Em Betim, na Grande BH, um projeto de graffiti está transformando os muros da maior comunidade de Minas Gerais em uma galeria a céu aberto. O “Muros Jardim Teresópolis: Cor e Vida” chegou para mostrar que a arte urbana vai muito além da estética — ela é ferramenta de identidade, pertencimento e transformação social. E o resultado está pintado nas paredes do bairro para todo mundo ver.

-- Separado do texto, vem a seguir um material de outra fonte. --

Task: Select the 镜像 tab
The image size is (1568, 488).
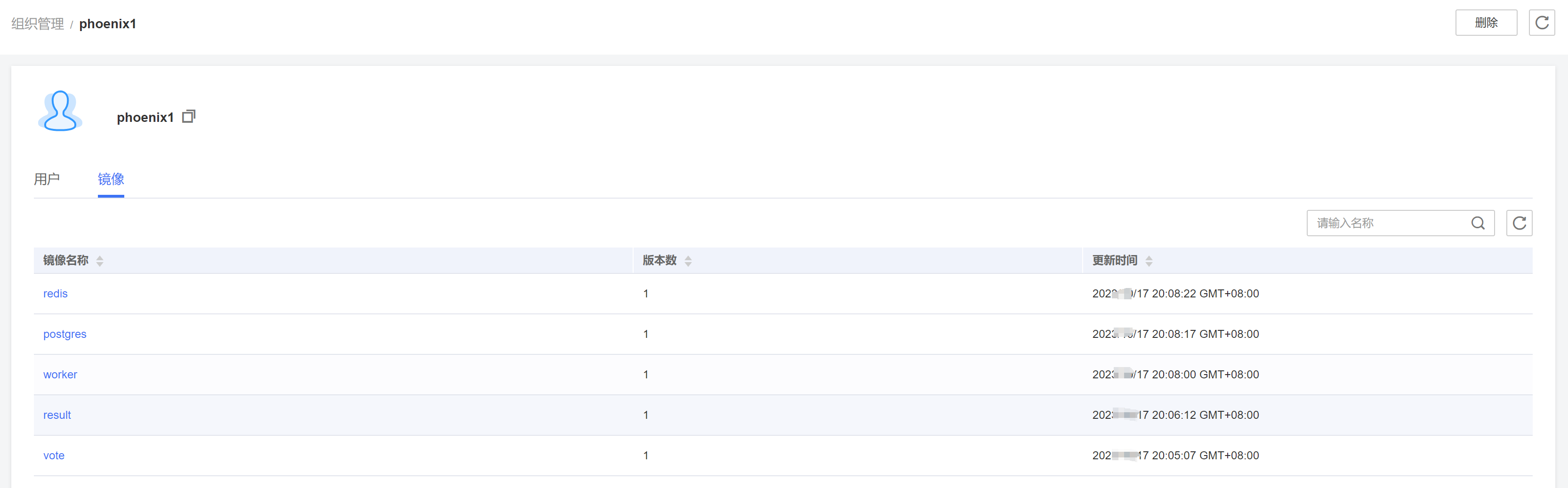Action: point(111,179)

Projeto Graffiti em Betim: Quem Está por Trás da Iniciativa
O projeto graffiti Betim Jardim Teresópolis é liderado por Eden de Oliveira, o artista urbano conhecido como Sabão, com uma trajetória que começa em 1993. Sabão não é um estranho na comunidade: ele cresceu no Jardim Teresópolis, passou pelo programa Árvore da Vida como aluno e monitor, e hoje retorna como artista e educador para devolver ao bairro o que a arte lhe deu.

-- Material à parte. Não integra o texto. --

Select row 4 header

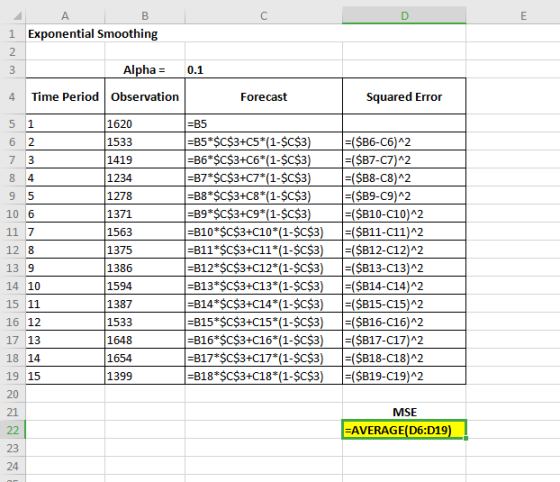coord(12,96)
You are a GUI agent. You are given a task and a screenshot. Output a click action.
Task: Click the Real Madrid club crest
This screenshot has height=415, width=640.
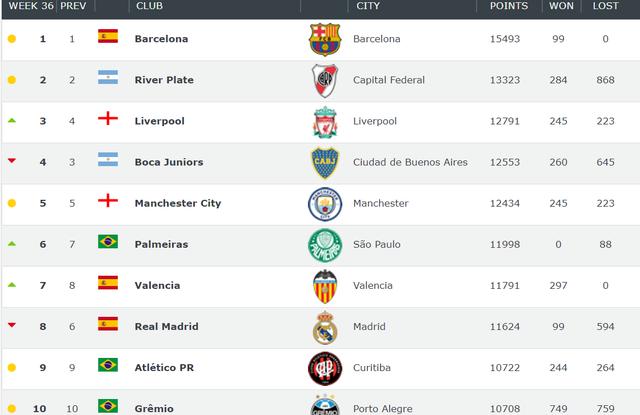tap(325, 326)
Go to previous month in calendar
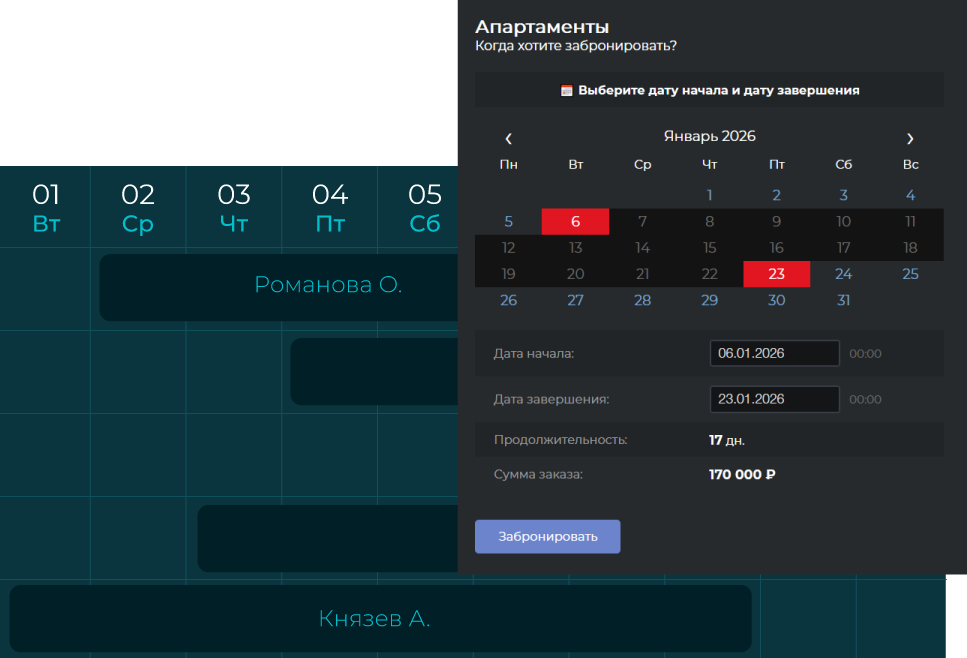The width and height of the screenshot is (967, 658). point(509,138)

A iniciativa é realizada pela Othelo Produtora, aprovada via Lei Rouanet e patrocinada pelo Grupo SADA. O projeto conta ainda com o apoio do coletivo 4º Mundo, da AVSI Brasil e do programa Árvore da Vida — que tem parcerias com empresas como Stellantis, CNH Industrial e New Holland.

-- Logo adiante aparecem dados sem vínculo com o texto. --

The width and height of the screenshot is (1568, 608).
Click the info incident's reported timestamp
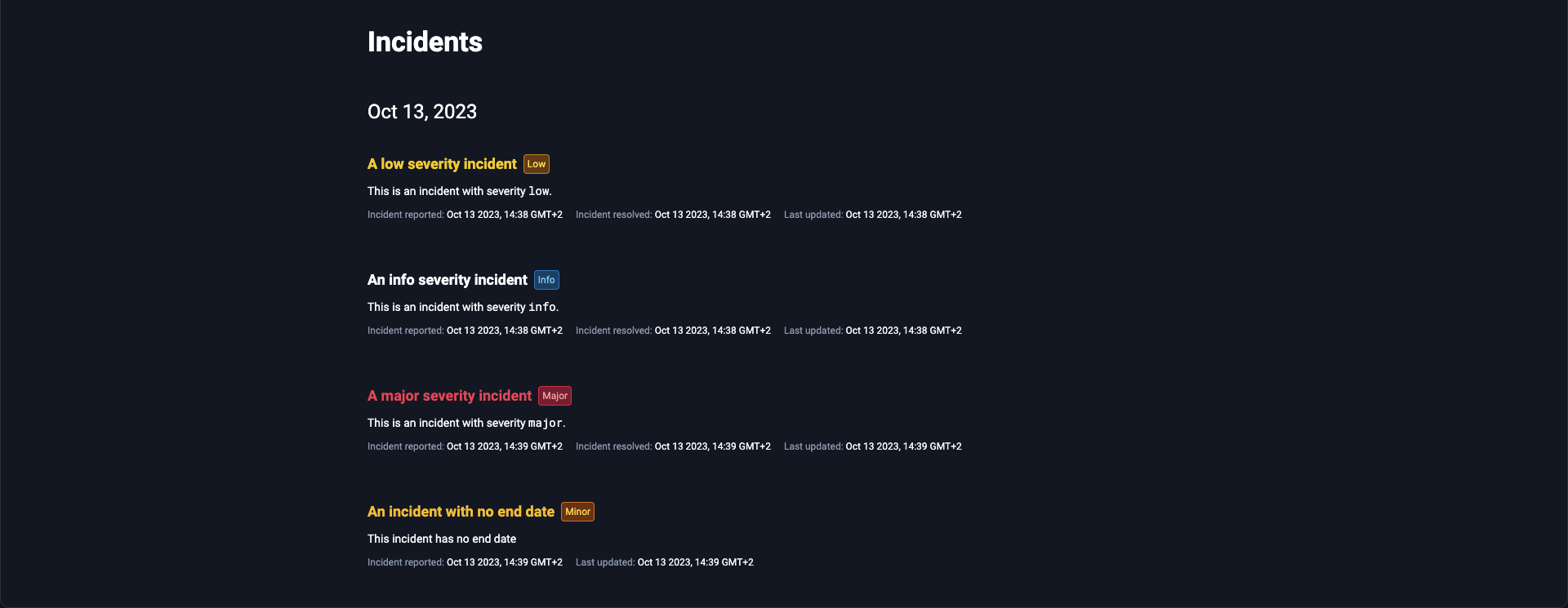(504, 331)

Como Funciona o ‘Cor e Vida’
As atividades do projeto aconteceram aos sábados, de abril a junho de 2026, na Escola Estadual Lourdes Bernadete. O formato combina formação teórica sobre história e técnicas do graffiti com prática real nas ruas da comunidade — os chamados mutirões de pintura, onde jovens e artistas trabalham juntos para criar os murais.
Além das oficinas locais, os participantes também realizaram visitas técnicas ao circuito de arte urbana de Belo Horizonte, ampliando o repertório visual e cultural dos jovens envolvidos. A ideia é que eles não sejam apenas espectadores da arte, mas protagonistas da transformação do próprio bairro.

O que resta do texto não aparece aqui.